Ein Bild von Thomas Pertz
16.09.2015, 14:00 Uhr STADT HÄLT AN PAPIEREN FEST

Aktien der RWE: Mitsprache sichern

Ein Kommentar von Thomas Pertz


Der Handelssaal der Frankfurter Wertpapierbörse. Foto: imagoDer Handelssaal der Frankfurter Wertpapierbörse. Foto: imago

Lingen. Das Festhalten an den Aktien der RWE sichert der Stadt Lingen weiter ein Mitspracherecht. Darauf sollte sie nicht verzichten, meint der Kommentator.

Mal ganz davon abgesehen, dass es finanztechnisch fragwürdig ist, Aktien zu verkaufen, wenn ihr Wert nahezu am Boden liegt, ist das weitere Festhalten der Stadt Lingen an den Papieren des Energieriesen RWE strategisch sinnvoll.

Natürlich kann sie mit ihrem vergleichsweise kleinen Aktienpaket – dem Landkreis Osnabrück zum Beispiel gehören über zwei Millionen Papiere – keinen substanziellen Einfluss auf die Entscheidungen des Essener Konzerns ausüben. Von ihrem Mitbestimmungsrecht Gebrauch machen kann die Kommune aber schon und das tut sie ja auch.

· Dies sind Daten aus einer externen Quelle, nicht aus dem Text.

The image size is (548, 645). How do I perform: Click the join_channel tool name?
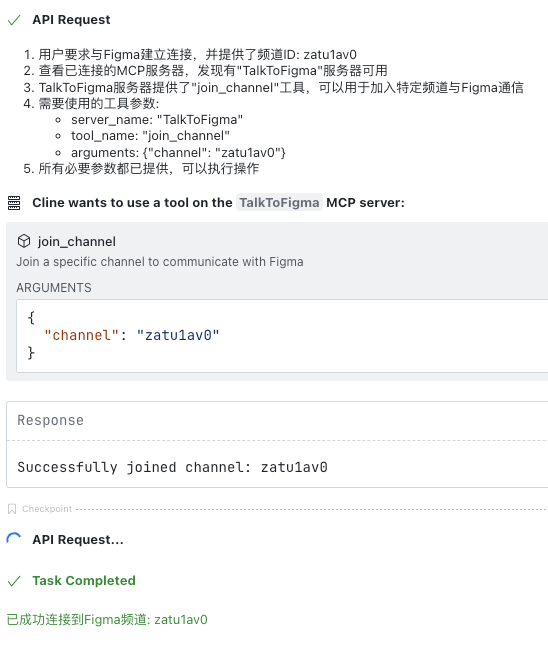[x=77, y=241]
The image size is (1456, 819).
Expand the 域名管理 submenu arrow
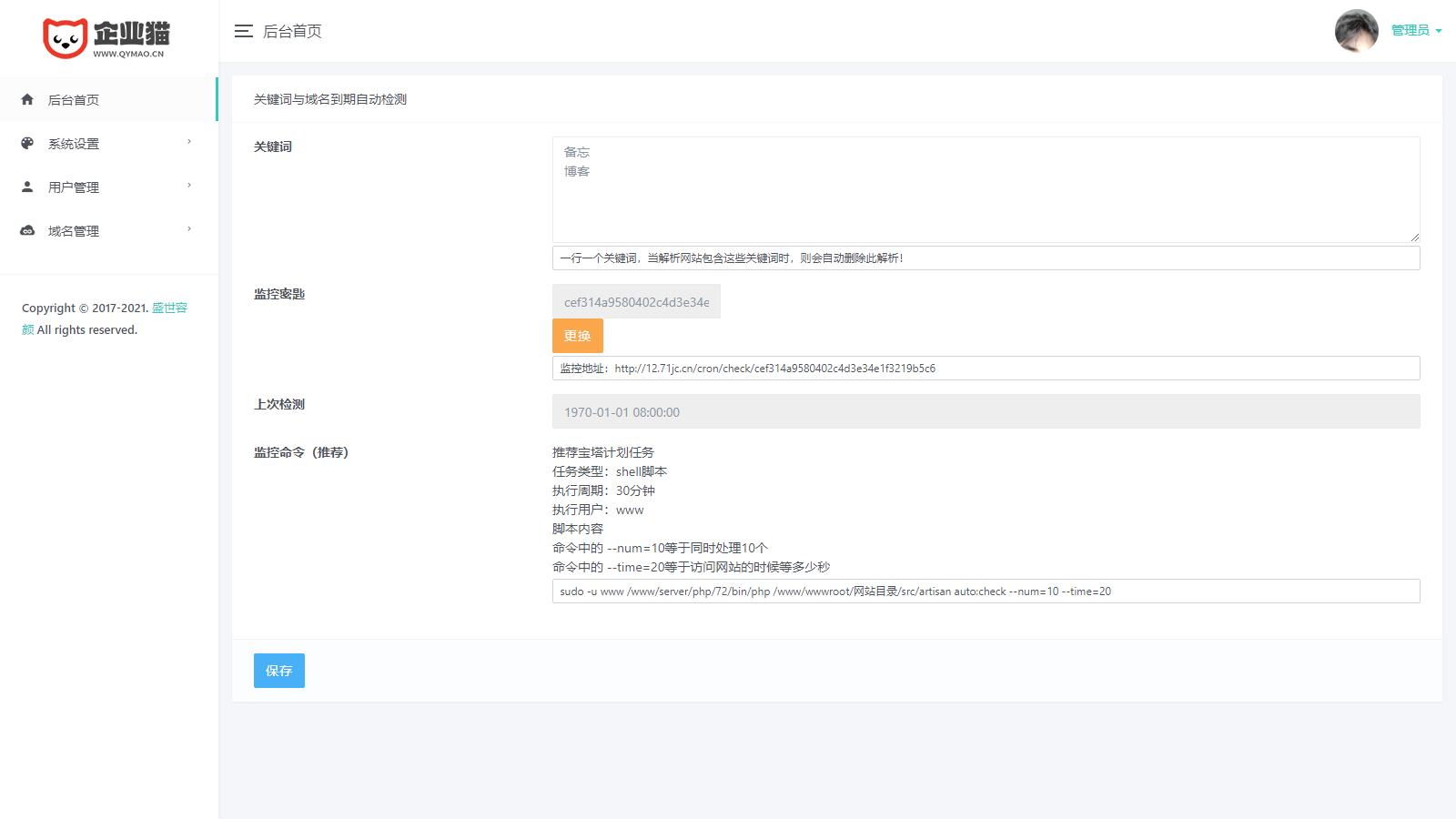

Den Gesprächsfaden zur RWE nicht abreißen zu lassen ist gerade vor dem Hintergrund der noch offenen Zukunft des Gaskraftwerkes in Lingen zwingend notwendig. Dieses kann zur Gestaltung der Energiewende durchaus noch eine deutlich stärkere Rolle spielen als derzeit.

RWE müsste einen Verkauf der Aktien durch die Stadt Lingen außerdem als Affront empfinden, der eine jahrzehntelange vertrauensvolle Zusammenarbeit zum Wohle der Kommune und ihrer Bürger konterkarieren würde. Der Kraftwerkspark in Lingen hat die wirtschaftliche Entwicklung der Stadt entscheidend gefördert und weitere Industrieansiedlungen überhaupt erst möglich gemacht. Auch die haben zum Wohlstand der Kommune beigetragen – und damit zur Gelassenheit im Umgang mit sinkenden Aktienkursen.